Die Dichte der Botschaft, die großartigen Korrespondenzen von Aussage, formaler Anlage, Traditionsbezügen und deren Brechung machen das Werk fraglos zu einer der wichtigsten musiktheatralen Arbeiten dieses Jahrhunderts. Die philosophische Grundierung der Gattung Oper lehnt sich dabei in vielerlei Hinsicht an Schönbergs „Moses und Aron“, aus anderen Blickwinkeln an Luigi Nonos „Prometeo“ an. Doch ich glaube, daß Schnebels Arbeit nicht ganz an diese heranreicht. Schnebel ist großartig in der Herstellung von assoziativen Bezügen, und der Majakowski-Teil montiert eindringlich und überlegen Textpassagen von Majakowski ineinander. Über das ganze Werk lagert sich ein dichtes Netz aus inhaltlichen Querverweisen, so als müsse die komplexe Ordnung Gottes als Auftrag zum Tun und als Einbindung in Sein und Nichtsein nach-gestellt werden. Mit der enzyklopädischen Systematik eines Linné sucht Schnebel die Bestimmungen unserer Entität (sowohl heute als auch immer) gattungsmäßig zu ordnen. Die Mittel der Auflistung, des Abzählens, wie sie im „Totentanz“ geradezu zelebriert werden, zählen fundamental zu dieser Art wissenschaftlicher Sichtung.

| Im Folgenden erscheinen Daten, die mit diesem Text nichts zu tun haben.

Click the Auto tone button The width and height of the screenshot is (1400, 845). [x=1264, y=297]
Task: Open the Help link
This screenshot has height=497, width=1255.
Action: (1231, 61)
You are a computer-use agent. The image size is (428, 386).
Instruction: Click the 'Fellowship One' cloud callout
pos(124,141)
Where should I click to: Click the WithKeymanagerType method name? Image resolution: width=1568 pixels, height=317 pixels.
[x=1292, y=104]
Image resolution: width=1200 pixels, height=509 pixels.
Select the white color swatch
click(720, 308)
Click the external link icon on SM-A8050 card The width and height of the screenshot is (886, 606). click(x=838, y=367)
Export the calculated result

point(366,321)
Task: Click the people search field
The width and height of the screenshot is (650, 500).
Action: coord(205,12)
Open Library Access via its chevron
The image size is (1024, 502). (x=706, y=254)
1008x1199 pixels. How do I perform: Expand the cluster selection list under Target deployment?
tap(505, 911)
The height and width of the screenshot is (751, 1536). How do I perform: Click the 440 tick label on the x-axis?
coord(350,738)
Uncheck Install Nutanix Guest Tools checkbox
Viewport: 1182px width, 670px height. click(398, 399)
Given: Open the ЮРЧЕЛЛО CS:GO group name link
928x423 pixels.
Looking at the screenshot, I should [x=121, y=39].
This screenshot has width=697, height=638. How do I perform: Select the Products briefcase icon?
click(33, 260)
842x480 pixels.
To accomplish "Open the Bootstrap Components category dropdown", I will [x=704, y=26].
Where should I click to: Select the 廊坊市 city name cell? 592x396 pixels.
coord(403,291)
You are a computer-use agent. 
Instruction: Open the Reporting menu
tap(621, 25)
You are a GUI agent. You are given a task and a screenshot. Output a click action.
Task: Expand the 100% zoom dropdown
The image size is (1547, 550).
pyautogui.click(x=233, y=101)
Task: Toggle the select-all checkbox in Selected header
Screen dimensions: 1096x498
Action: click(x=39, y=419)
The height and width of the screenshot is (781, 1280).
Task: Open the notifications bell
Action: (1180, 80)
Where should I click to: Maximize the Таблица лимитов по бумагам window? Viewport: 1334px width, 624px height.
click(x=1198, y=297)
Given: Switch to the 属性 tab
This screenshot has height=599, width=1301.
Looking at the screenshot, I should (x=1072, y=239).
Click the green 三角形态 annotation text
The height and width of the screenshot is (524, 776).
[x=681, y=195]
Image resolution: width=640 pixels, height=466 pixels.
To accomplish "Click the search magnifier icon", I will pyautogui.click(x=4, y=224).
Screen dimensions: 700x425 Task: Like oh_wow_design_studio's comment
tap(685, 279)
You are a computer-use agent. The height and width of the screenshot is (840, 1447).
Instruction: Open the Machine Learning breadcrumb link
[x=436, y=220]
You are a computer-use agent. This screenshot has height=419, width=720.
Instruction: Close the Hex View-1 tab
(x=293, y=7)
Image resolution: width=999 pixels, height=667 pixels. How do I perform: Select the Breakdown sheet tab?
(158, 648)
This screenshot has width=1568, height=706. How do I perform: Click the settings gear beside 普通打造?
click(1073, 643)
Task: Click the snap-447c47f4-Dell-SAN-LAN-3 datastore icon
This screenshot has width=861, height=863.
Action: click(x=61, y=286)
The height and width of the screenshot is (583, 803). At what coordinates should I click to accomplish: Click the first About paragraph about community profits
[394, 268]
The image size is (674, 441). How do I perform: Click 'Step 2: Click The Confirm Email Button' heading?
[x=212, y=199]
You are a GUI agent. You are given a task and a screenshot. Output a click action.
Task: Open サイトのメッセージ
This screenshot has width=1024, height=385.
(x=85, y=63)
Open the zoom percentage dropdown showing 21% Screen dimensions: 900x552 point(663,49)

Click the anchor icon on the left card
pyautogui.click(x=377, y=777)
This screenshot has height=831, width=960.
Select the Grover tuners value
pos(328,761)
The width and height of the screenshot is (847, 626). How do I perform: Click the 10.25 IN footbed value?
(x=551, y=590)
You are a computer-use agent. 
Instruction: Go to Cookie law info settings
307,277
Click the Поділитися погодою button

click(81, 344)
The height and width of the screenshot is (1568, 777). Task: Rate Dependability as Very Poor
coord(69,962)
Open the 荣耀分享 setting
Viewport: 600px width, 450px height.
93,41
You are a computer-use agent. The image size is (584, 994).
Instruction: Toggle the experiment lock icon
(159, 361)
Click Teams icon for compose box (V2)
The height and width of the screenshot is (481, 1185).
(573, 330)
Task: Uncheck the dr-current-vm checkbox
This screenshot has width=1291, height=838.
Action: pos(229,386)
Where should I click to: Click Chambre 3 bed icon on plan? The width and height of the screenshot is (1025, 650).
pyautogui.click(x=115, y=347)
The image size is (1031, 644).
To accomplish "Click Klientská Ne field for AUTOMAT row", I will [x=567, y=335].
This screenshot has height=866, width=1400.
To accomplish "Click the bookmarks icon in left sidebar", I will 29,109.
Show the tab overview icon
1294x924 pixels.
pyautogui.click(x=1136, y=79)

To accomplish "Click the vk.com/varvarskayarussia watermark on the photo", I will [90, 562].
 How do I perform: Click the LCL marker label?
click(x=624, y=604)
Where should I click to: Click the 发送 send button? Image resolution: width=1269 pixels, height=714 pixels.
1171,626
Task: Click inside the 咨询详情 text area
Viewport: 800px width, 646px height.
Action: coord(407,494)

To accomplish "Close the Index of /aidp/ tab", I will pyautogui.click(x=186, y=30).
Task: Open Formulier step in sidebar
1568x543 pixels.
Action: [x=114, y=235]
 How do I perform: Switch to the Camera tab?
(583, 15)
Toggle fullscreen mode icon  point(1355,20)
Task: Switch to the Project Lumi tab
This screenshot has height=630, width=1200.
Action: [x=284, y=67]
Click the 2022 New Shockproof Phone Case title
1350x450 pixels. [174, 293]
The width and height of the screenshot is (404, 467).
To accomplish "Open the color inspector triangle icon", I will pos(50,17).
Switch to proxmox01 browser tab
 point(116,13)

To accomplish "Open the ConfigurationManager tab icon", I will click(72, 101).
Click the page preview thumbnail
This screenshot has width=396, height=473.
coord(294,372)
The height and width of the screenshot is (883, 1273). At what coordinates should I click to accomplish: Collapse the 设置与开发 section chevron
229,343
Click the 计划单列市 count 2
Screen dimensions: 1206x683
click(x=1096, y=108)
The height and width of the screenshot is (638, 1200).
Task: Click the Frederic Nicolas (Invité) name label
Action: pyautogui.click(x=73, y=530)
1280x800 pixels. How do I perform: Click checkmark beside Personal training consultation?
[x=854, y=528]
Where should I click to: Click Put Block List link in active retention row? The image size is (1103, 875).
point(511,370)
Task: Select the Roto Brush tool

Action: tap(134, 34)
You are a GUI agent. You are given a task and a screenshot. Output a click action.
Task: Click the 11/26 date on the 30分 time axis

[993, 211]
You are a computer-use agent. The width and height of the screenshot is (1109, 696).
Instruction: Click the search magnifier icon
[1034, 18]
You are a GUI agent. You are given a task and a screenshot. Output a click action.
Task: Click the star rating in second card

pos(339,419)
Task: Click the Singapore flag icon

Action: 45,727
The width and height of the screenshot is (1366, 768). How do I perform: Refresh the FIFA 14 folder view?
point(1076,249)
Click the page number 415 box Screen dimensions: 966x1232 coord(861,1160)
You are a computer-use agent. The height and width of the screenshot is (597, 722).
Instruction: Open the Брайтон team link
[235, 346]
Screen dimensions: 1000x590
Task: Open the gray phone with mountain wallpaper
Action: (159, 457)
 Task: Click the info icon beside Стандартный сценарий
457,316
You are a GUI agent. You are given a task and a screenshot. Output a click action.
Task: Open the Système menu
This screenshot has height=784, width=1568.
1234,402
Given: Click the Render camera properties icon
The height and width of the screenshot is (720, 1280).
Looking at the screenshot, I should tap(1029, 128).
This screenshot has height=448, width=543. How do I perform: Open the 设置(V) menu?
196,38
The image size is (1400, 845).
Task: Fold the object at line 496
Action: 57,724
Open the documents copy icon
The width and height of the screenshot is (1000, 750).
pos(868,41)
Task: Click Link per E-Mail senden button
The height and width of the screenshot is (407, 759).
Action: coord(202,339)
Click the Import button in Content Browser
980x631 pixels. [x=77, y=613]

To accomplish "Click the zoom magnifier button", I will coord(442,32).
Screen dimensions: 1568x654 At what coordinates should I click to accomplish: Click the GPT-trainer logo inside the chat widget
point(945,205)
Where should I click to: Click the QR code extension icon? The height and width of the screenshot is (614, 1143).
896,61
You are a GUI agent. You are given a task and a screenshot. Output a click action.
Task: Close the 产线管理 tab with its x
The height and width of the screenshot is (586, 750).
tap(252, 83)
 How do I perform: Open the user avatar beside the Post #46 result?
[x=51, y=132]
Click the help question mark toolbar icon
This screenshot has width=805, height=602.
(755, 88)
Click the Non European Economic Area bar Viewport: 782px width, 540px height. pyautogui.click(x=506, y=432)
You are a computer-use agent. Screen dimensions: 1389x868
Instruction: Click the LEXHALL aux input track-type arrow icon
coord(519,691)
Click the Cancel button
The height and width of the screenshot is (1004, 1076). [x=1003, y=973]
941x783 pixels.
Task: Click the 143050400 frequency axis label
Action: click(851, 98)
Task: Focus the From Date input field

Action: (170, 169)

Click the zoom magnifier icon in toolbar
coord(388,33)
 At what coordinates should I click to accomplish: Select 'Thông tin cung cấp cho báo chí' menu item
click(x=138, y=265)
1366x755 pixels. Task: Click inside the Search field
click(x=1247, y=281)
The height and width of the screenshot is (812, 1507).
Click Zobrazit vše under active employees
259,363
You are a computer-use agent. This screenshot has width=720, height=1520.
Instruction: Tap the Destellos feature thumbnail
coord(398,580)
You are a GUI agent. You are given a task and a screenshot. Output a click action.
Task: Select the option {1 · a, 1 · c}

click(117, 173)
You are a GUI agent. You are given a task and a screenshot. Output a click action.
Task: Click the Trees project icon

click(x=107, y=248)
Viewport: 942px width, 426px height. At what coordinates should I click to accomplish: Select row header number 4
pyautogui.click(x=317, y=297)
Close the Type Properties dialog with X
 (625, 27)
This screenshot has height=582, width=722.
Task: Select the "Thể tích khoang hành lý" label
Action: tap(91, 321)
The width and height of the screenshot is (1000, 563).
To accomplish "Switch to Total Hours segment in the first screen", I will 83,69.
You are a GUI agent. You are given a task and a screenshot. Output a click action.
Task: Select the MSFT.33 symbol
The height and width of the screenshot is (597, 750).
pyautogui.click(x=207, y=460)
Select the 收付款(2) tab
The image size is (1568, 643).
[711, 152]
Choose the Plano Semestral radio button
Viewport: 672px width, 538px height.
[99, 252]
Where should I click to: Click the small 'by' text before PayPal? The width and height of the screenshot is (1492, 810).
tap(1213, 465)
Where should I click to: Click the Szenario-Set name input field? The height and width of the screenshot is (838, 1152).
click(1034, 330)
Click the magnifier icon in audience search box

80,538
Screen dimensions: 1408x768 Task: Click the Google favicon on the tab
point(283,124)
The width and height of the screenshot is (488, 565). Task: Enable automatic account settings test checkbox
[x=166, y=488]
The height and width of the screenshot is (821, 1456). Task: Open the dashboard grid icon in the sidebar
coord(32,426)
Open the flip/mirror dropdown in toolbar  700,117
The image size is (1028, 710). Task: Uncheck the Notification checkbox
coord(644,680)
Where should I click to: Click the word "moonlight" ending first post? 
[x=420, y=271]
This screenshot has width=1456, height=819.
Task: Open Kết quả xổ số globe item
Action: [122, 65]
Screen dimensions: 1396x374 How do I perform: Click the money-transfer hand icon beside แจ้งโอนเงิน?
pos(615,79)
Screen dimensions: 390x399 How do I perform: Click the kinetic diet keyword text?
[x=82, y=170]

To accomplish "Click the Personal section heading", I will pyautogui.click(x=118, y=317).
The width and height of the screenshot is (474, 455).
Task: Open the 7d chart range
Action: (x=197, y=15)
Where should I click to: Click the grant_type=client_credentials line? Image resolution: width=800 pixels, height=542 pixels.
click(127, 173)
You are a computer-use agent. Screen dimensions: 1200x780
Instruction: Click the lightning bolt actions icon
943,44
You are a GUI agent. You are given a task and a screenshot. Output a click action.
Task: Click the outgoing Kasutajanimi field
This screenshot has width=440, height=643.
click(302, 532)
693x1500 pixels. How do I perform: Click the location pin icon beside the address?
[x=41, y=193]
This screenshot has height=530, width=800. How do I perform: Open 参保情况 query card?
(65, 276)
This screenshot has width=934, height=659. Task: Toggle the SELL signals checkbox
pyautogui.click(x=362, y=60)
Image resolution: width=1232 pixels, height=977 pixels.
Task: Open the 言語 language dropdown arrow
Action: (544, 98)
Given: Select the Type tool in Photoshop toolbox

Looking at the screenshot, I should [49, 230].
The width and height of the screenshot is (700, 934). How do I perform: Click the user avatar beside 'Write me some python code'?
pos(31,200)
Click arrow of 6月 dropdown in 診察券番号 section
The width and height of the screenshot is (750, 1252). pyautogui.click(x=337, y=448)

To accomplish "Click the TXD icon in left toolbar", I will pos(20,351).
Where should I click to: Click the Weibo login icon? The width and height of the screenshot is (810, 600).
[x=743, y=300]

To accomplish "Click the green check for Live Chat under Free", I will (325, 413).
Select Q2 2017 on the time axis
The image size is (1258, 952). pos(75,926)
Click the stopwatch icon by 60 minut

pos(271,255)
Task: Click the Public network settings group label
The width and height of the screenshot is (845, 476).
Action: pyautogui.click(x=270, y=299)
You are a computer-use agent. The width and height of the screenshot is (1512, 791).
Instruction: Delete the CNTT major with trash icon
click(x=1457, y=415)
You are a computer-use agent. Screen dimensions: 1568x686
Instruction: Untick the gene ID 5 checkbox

Aber die Musik kommt hier über weite Strecken zu kurz. Im Majakowski-Abschnitt wirkt sie streckenweise merkwürdig unbeteiligt, sie reiht sich additiv ins Geschehen ein, ohne selbst eine Vertiefung der Mitteilung anzustreben. So bleibt sie trotz einiger exaltierter Kantilenen im Grunde oft nur passive Trägerschicht der Text- und Sinnmontagen. Großartig wird sie u fast einzig im Übergang von Majakowskis Tod zum Totentanz. Da läßt die Musik einiges von ihren Kraftpotentialen ahnen. Tiefe schnarrende Töne, vom Freiburger Experimentalstudio liveelektronisch verräumlicht, mahnen an urgründige Todeszeremonien und verdüstern requiemsartig das Licht. Und das setzt sich fort im anschließenden Marsch in die Unendlichkeit. Eine Aufwärtslinie setzt sich im Ohr fest, wie eine immer wiederholte Erinnerung, ein memento mori. Diese Dichte musikalischer Versinnlichung hätte man sich – freilich in anderer dramatischer Brechung – auch für den ersten Teil, also das eigentliche Musiktheaterwerk gewünscht. So aber mußte man ein Ungleichgewicht, ein Moment des Unstimmigen konstatieren, das auch durch den Verweis auf den Fragmentcharakter des Werks nicht zu begründen ist. Die Polarität von Konvention und Ausblick, von Individuum und Allgemeinheit, von revolutionärem Anspruch und der Relativität allen Tuns hätte musikalisch eine schärfere, mehr in die Tiefe gehende Zeichnung verdient gehabt. Der Dirigent Johannes Kalitzke ist für diesen Eindruck meines Erachtens nicht verantwortlich zu machen. Die große und ernste Botschaft des Werks wurde verstanden. Zutiefst zu ergreifen, so daß sie schockartig festsitzt – was nicht zuletzt Aufgabe der Musik gewesen wäre – vermochte sie jedoch nicht.